- Activity -
The answer must be every line of the records below that contains the word "width", copied out.

- Data to examine -
----------

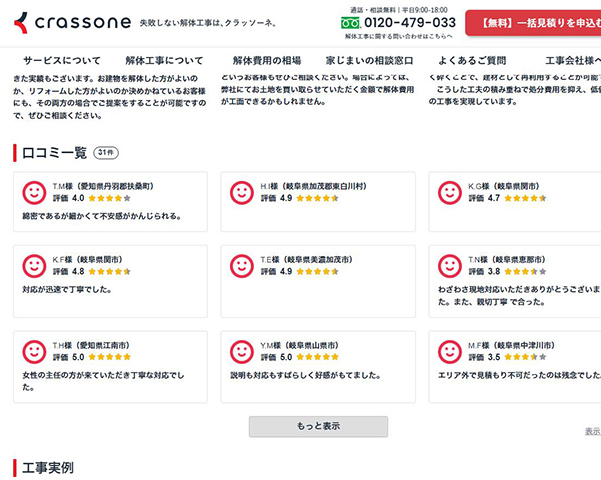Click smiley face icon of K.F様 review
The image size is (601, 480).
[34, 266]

----------

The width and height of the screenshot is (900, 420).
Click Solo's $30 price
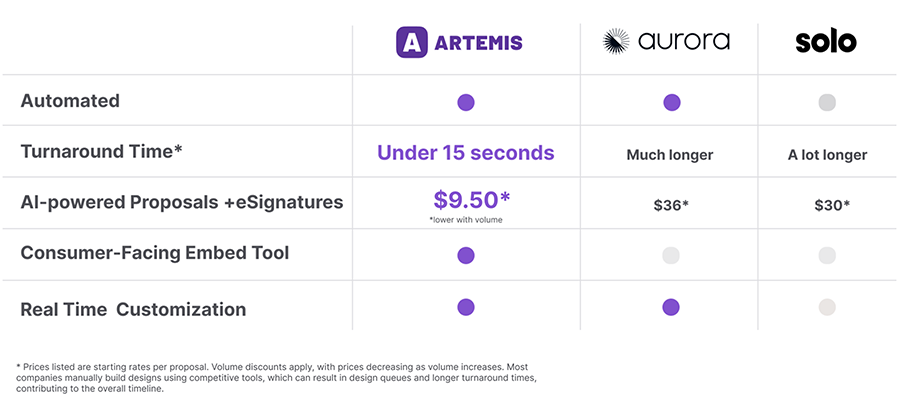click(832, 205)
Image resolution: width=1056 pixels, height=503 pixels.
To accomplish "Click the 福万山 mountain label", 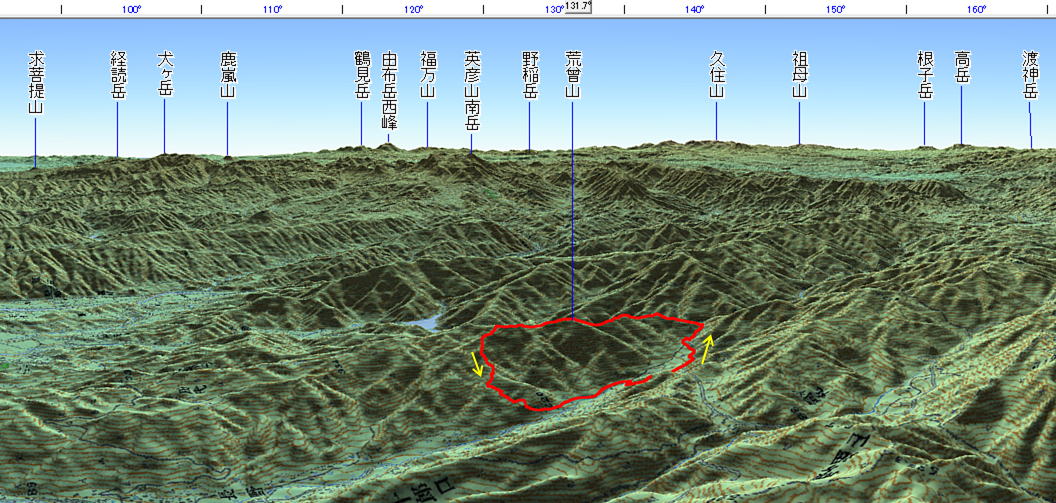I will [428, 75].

----------

- Output below -
The width and height of the screenshot is (900, 420).
Image resolution: width=1056 pixels, height=503 pixels.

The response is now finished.